| I am a data architect in my day job. Within the realm of data management, I'd say "metadata management" [1] is the general category this fits within. I would say, yes this idea is known/very common, as data architecture is as much about the descriptive language we use as anything. I mean, "business glossaries", taxonomy, even just naming conventions [2] in coding, these are all related. If you build enough databases/tables or even code yourself, you inevitably come across the "how to name things" problem [3]. If all you have to sort on for the
known meaning of a thing (column, table, file, etc.) is a single string value, then encoding meaning into it is quite common. This way, a sort creates a kind of "grouping". Many database vendors follow standard naming conventions - such as Oracle, for example [4]. It is considered a best practice when designing/building the metadata for a large system, to establish a naming convention. Among other things, it makes finding things easier, as well as all the potential for automation. You get all kinds of variations on this, such as, should the "ID_" come as a prefix or a suffix (i.e. "_ID"). One's initial thought is to use it as a prefix so all the related types group together, but then that becomes much more difficult if you want to sort items by their functional area (e.g. DRIVER_ID, DRIVER_IND, etc.). One other place you see something similar is in "smart numbers" which is an eternal argument - should I use a "dumb identifier" (GUID, integer) or a "smart one" (one encoding additional meaning) [5]. I mean, basically, any time you can encode information in the meta-data of data, I think you can then operate on it by following "convention over configuration" (as mentioned elsewhere in the discussion comments). The only problem I see is that such conventions can, at times be limiting - depending on the length of your metadata columns, and the variability you are trying to capture - which is why I believe, generally, metadata is often better separated and linked to the data it describes - this decoupling allows for much more descriptive metadata than one could encode in simple a single string value. Certainly, you can get a long way with an approach like this, but I suspect you would run into 80/20 rule limitations. Using naming in this way is a form of tight coupling, which could be seen as an anti-pattern in terms of meta-data flexibility, in some cases. [1] https://en.wikipedia.org/wiki/Metadata_management [2]

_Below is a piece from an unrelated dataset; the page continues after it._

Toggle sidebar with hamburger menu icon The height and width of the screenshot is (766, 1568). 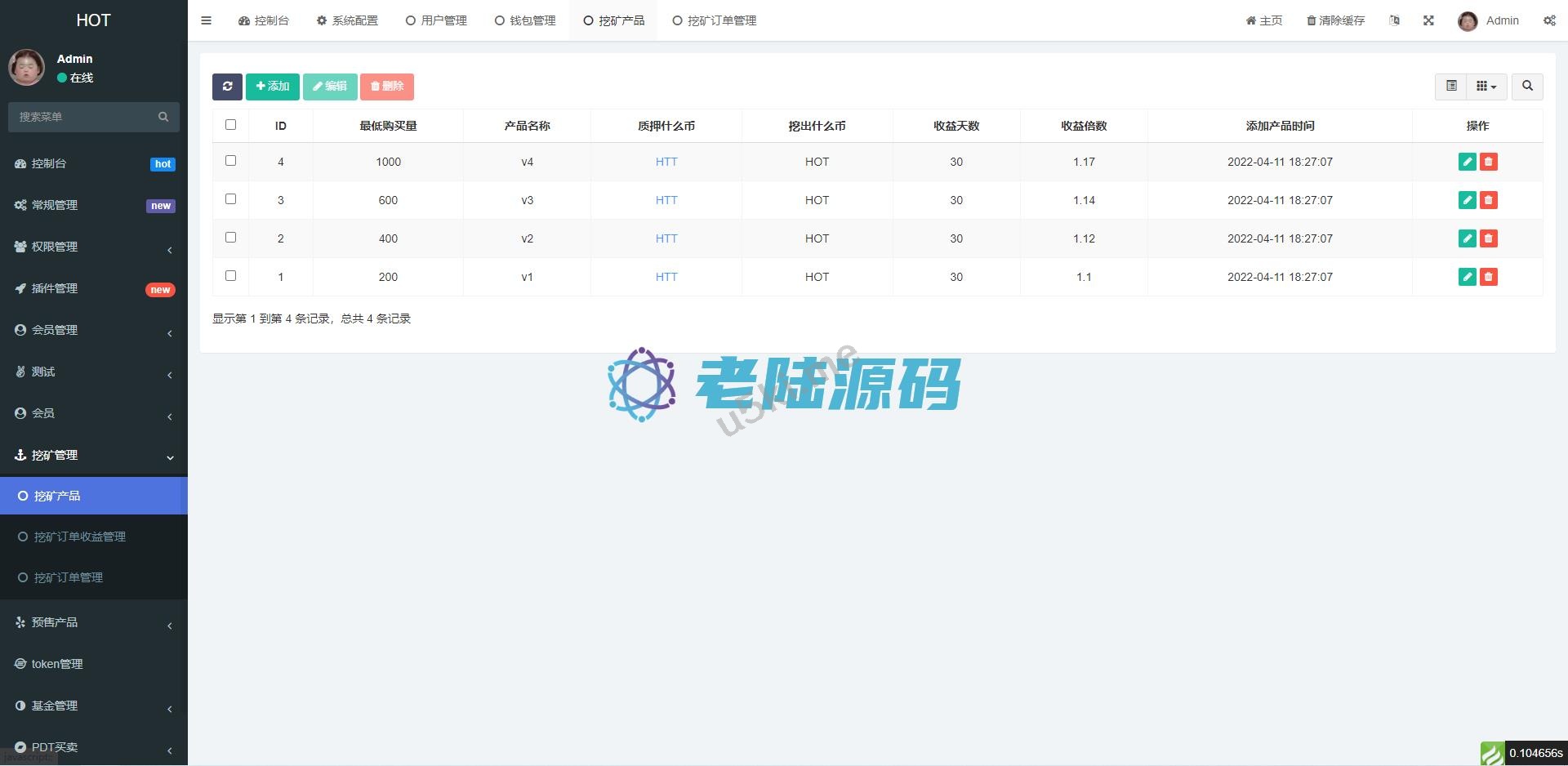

https://en.wikipedia.org/wiki/Naming_convention_(programming... [3] https://martinfowler.com/bliki/TwoHardThings.html [4] https://oracle-base.com/articles/misc/naming-conventions [5] https://en.wikipedia.org/wiki/Smart_number |
https://en.wikipedia.org/wiki/Database_normalization
Are there standards for storing columnar metadata (that is, metadata about the columns; or column-level metadata)?
In terms of columns, SQL has (implicit ordinal, name, type) and then primary key, index, and [foreign key] constraints.
RDFS (RDF Schema) is an open W3C linked data standard. An rdf:Property may have a rdfs:domain and a rdfs:range; where the possible datatypes are listed as instances of rdfs:range. Primitive datatypes are often drawn from XSD (XML Schema Definition), or https://schema.org/ . An rdfs:Class instance may be within the rdfs:domain and/or the rdfs:range of an rdf:Property.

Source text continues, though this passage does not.